- _Instructions to follow_
Each record that follows should be duplicated exactly, except for its pictures.

[Saved data entries]
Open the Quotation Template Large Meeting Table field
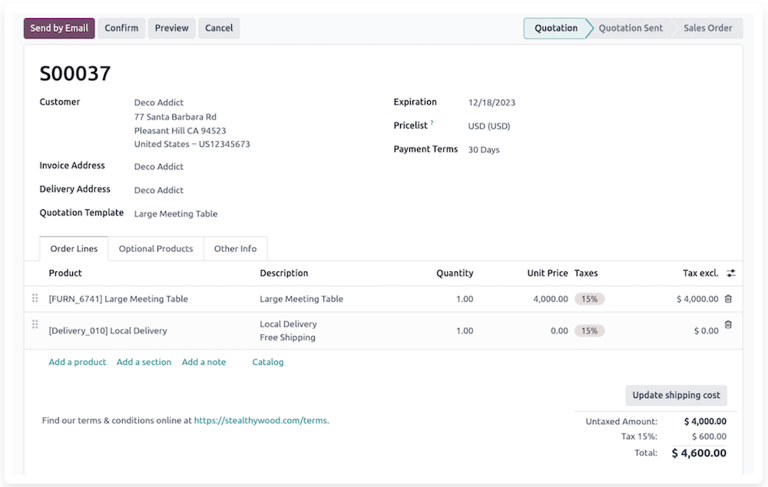This screenshot has height=487, width=768. click(176, 214)
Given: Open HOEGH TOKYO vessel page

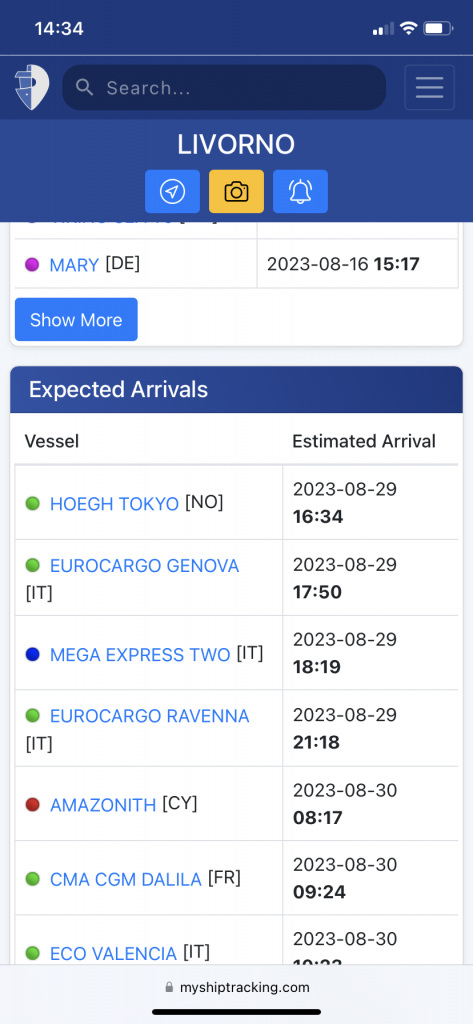Looking at the screenshot, I should point(114,504).
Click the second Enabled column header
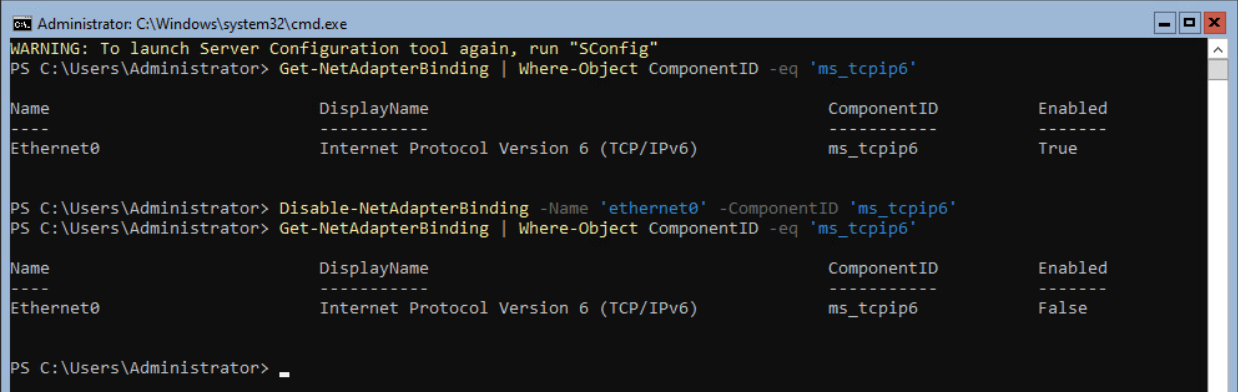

- _Task answer_
Open the Quotation Template Large Meeting Table field
This screenshot has height=487, width=768. click(176, 214)
Given: Open HOEGH TOKYO vessel page

Looking at the screenshot, I should point(114,504).
Click the second Enabled column header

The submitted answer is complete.